** What needs to be done **
Below are the records. Restate word for word every line from the one that contains "The width and height of the screenshot is (1381, 868)." through the final line, both included.

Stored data
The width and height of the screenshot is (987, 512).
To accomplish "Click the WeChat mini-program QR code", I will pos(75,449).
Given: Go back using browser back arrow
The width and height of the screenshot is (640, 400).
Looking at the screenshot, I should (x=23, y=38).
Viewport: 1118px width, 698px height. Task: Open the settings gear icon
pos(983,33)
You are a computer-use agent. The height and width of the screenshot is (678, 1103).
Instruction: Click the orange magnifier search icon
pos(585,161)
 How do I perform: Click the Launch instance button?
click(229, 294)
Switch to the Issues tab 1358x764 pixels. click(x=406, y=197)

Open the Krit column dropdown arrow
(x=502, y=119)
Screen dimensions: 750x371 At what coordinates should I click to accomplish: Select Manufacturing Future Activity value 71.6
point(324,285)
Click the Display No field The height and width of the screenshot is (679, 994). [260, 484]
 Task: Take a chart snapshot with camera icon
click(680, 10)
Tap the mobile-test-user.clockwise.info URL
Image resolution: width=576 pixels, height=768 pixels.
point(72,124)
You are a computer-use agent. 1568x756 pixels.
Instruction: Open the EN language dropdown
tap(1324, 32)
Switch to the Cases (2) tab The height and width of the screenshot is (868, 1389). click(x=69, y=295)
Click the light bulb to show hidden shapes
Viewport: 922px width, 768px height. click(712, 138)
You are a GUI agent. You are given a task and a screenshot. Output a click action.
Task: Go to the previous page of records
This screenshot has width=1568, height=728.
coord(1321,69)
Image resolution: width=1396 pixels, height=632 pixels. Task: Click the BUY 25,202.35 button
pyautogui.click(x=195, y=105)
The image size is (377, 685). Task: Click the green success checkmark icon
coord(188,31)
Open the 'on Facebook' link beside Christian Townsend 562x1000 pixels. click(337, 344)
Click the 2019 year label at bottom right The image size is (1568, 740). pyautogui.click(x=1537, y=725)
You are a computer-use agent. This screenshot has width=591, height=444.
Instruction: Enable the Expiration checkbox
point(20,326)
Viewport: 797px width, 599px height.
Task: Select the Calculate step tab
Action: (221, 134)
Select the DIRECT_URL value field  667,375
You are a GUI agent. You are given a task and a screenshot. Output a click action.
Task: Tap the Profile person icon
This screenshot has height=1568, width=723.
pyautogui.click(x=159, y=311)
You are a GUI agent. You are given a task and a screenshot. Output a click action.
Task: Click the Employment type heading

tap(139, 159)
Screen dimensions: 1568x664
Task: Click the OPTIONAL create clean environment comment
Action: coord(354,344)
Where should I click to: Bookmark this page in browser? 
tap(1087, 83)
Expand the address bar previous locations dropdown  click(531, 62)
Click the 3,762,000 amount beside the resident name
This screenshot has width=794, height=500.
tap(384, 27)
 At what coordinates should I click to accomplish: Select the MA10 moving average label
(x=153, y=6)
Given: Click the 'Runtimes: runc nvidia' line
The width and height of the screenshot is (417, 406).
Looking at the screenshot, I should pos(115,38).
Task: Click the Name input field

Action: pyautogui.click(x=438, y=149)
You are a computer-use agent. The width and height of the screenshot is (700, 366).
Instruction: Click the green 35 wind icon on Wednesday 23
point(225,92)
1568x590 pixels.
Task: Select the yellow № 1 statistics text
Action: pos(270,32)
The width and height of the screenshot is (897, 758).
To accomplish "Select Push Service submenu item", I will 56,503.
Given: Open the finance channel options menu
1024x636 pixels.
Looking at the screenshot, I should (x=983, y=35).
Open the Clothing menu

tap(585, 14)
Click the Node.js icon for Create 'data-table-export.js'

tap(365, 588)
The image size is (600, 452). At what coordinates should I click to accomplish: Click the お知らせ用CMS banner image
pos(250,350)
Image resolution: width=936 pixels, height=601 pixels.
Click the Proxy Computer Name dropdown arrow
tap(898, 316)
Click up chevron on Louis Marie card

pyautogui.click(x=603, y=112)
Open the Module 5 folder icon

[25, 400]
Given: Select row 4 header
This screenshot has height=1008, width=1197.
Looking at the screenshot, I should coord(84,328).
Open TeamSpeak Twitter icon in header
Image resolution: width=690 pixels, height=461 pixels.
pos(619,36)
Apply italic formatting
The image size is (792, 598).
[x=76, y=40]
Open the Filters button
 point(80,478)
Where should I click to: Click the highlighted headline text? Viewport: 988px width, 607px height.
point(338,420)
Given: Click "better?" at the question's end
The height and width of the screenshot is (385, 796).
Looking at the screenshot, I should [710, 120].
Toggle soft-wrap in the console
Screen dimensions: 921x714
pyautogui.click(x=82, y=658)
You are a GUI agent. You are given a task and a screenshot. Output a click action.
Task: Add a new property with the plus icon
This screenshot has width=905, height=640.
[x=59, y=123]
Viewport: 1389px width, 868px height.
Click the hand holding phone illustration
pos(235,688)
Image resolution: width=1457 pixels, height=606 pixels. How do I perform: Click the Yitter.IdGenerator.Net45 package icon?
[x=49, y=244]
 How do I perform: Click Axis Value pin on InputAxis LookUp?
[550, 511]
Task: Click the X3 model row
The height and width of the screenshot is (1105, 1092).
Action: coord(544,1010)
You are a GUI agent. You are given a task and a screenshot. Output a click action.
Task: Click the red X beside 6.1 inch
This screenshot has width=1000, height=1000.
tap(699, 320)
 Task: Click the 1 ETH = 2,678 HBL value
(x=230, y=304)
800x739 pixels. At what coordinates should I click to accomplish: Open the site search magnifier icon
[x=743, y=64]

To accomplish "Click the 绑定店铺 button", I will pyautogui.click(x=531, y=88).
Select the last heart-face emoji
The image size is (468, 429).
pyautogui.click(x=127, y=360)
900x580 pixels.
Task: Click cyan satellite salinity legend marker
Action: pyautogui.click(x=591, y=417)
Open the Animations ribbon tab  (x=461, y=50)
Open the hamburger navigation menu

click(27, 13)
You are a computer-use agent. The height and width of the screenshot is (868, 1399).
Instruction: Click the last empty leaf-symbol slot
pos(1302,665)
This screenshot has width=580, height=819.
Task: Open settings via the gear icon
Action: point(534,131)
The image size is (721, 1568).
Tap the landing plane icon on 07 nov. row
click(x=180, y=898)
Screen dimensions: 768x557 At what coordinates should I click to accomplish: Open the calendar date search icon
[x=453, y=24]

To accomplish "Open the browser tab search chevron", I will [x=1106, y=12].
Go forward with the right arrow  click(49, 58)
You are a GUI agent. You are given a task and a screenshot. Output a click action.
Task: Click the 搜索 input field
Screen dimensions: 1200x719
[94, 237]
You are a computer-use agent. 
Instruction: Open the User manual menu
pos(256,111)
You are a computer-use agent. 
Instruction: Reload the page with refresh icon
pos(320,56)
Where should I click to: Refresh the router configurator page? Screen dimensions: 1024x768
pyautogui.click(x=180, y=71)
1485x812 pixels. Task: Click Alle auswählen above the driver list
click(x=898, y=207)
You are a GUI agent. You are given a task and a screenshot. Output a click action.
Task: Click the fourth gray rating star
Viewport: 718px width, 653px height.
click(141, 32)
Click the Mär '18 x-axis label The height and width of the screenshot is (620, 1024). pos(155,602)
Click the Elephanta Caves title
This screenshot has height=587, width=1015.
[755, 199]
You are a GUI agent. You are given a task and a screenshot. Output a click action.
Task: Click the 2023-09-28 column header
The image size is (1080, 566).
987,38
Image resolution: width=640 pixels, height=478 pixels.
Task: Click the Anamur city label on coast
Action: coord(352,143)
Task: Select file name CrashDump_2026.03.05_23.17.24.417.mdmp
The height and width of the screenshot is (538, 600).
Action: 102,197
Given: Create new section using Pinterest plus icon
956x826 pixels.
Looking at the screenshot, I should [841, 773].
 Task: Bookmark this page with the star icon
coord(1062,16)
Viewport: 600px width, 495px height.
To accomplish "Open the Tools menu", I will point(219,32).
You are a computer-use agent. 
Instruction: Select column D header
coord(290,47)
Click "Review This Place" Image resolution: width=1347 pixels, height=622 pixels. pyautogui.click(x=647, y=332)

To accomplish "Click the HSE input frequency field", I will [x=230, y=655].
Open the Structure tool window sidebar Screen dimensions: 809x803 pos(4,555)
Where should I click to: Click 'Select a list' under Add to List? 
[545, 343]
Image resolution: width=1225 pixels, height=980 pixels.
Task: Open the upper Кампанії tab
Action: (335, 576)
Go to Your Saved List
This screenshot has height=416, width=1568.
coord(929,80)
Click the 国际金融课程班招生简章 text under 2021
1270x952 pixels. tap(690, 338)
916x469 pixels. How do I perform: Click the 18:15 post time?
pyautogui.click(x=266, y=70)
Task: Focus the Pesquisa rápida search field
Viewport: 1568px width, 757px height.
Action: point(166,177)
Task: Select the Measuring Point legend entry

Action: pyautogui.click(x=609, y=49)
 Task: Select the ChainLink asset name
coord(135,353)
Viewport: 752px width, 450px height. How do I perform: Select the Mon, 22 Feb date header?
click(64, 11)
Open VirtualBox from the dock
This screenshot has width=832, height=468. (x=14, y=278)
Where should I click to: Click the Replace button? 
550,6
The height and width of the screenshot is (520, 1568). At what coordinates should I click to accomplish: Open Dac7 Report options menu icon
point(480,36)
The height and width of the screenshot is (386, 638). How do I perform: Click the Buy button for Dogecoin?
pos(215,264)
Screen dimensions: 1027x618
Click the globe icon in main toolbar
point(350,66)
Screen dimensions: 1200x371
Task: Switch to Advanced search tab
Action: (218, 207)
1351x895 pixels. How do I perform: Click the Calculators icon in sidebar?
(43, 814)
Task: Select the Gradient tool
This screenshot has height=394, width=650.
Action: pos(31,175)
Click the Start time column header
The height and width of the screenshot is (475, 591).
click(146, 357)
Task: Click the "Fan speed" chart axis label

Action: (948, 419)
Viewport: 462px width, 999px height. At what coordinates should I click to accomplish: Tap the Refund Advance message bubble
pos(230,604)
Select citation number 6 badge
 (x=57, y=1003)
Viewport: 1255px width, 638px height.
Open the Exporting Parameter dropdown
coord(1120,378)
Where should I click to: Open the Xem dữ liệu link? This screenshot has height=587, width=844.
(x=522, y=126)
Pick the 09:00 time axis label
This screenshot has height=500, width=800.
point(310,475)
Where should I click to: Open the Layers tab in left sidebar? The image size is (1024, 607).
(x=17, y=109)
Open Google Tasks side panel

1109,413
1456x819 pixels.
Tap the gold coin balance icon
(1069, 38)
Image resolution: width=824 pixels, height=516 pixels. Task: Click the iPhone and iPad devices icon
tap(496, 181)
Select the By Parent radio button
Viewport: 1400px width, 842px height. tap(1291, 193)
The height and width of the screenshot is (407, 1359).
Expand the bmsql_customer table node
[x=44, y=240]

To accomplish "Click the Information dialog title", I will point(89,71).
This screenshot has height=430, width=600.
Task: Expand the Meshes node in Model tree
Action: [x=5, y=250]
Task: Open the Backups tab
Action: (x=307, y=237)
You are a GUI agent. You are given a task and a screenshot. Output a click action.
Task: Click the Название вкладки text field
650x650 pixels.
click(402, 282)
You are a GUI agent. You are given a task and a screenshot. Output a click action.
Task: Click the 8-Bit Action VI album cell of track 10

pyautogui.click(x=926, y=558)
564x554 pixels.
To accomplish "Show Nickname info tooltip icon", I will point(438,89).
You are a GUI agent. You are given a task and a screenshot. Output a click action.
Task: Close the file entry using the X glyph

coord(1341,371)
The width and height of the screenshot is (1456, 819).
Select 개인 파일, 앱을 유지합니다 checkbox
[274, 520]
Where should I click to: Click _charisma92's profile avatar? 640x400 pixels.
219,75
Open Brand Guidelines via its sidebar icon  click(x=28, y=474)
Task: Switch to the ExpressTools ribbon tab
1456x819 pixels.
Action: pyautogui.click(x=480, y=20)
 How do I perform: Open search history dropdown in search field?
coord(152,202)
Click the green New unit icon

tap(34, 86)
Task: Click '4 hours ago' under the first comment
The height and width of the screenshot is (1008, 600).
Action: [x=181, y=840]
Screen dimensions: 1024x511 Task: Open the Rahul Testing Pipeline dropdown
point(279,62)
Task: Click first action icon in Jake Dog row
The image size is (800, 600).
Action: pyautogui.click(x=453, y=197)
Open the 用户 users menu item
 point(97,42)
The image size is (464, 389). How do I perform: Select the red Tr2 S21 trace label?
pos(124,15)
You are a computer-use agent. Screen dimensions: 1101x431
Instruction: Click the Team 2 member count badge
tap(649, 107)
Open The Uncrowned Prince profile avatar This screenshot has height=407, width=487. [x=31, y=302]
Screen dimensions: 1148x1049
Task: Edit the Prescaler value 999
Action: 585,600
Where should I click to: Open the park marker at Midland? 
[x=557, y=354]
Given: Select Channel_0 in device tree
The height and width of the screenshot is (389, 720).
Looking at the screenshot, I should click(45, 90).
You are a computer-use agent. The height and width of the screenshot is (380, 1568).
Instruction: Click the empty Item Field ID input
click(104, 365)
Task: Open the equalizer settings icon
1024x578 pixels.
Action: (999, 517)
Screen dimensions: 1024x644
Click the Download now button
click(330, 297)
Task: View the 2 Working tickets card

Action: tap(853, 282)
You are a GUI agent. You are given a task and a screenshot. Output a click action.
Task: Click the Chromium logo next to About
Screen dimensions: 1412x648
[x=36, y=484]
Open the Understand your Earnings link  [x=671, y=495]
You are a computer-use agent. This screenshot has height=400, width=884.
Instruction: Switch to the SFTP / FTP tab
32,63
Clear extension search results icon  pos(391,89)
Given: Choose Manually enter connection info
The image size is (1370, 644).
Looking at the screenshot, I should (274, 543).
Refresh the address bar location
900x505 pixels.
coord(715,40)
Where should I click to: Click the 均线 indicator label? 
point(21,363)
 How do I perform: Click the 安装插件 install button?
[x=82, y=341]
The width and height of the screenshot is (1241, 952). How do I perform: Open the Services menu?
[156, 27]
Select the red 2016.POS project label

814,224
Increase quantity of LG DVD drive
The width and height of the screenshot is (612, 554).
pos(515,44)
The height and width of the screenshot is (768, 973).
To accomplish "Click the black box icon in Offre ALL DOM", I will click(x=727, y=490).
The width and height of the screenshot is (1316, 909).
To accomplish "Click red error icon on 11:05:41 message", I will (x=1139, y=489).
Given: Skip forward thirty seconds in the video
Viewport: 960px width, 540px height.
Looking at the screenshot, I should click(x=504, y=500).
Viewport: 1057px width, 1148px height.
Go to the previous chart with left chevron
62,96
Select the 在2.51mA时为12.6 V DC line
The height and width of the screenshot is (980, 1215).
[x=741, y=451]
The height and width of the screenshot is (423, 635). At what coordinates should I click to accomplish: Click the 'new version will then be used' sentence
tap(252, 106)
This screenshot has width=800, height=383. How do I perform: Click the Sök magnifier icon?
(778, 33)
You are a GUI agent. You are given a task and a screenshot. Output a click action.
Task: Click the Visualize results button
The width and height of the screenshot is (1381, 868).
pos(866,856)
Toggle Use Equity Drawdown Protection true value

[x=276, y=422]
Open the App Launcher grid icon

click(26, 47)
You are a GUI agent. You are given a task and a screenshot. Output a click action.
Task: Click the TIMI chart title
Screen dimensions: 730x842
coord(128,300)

** Answer below **
The width and height of the screenshot is (1381, 868).
pos(866,856)
Toggle Use Equity Drawdown Protection true value

[x=276, y=422]
Open the App Launcher grid icon

click(26, 47)
You are a GUI agent. You are given a task and a screenshot. Output a click action.
Task: Click the TIMI chart title
Screen dimensions: 730x842
coord(128,300)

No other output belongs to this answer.